EUR held to ransom

Capital markets remain focused on the parliamentary vote in Greece and on the long-term funding program negotiations. In the near term, the key deadline remains the vote in the Greek parliament on austerity measures, scheduled for tomorrow. The successful outcome to last week’s confidence vote supports market expectations that the austerity measures will pass.

However, according to Prim Minister Papandreou, this vote is too close to call! So much so, that EU members are putting the finishing touches to contingency plans to deal with the possible consequence of a sovereign default in the Euro-zone. Financial markets are pricing in an +80% chance of this occurring.

A positive austerity voting outcome should bring only limited relief to this already nervous market. Without a comprehensive funding program with clarity on the degree of participation for private bondholders, the EUR will remain vulnerable to headline risk.

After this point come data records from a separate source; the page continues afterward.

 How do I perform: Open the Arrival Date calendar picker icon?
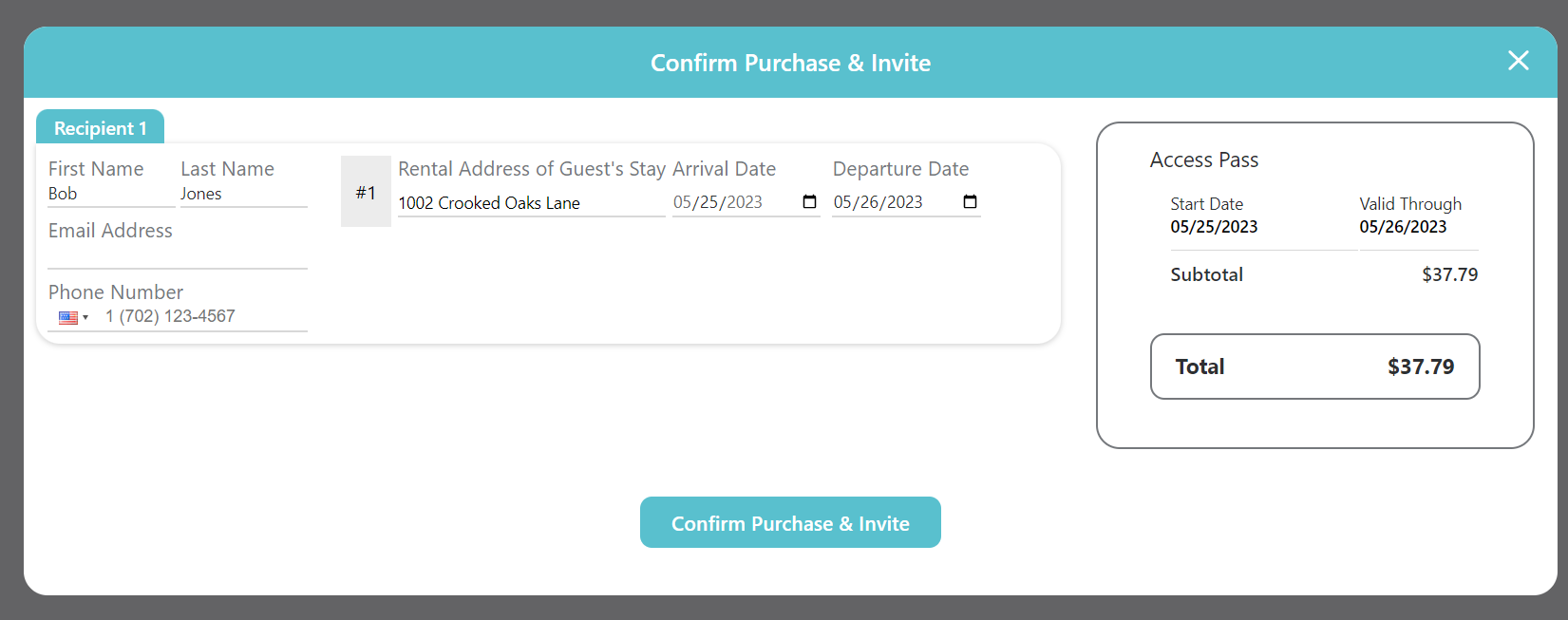coord(809,201)
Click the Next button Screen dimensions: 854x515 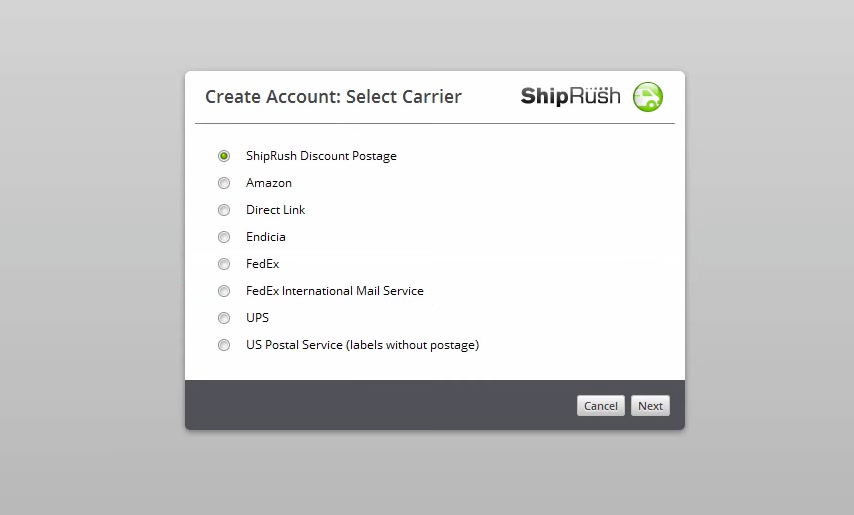(x=650, y=406)
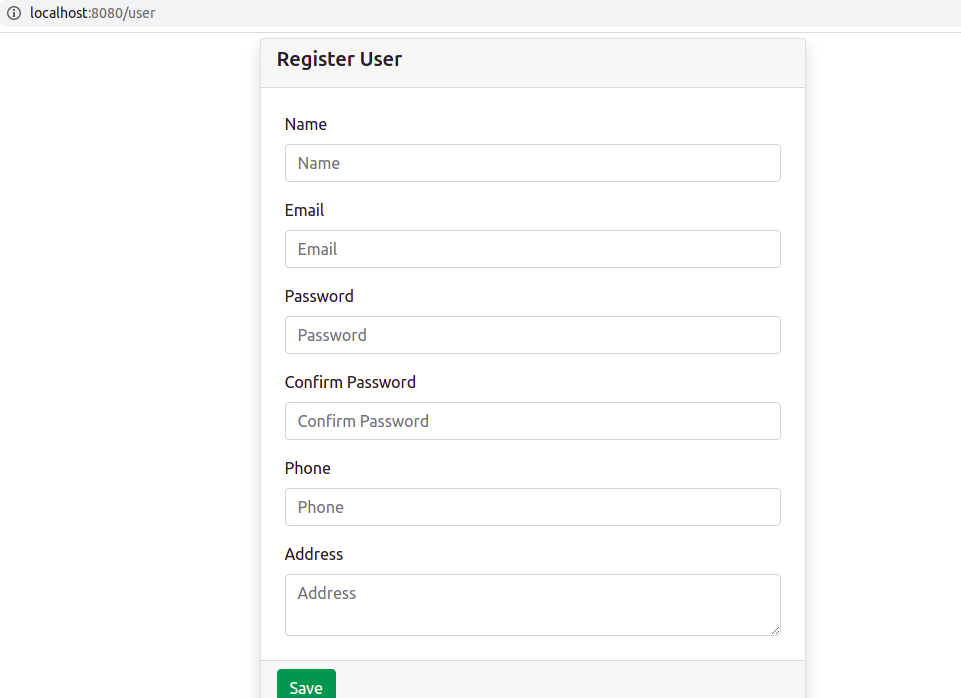Click inside the Name input field

coord(532,163)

The US$ is a stronger in the O/N trading session. Currently, it is higher against 13 of the 16 most actively traded currencies in a ‘subdued’ session.

Forex heatmap

Yesterday’s US consumption spending data was noticeably weaker than expected due to the downward revisions to prior months. The -0.1% decline in real-PCE for May was in line with market forecast, and largely reflects the supply driven decline in auto-sales. The surprise was in April, where real consumption spending was revised down from +0.1% to -0.1%. That pulled the annualized growth rate of real consumption spending for the first two-months of this quarter relative to first quarter to +0.6%. Capital markets expect second quarter growth to slip into the +1 to +2% because of weak consumption throughout May.

There were fewer surprises in the price data. The PCE price index matched the CPI with gains of +0.2% in the headline index and +0.3% in the core. Analysts expect the indexes to soften next month due to declining energy prices in the headline index, fewer energy spillover effects in the core and an easing of supply pressures in the auto industry.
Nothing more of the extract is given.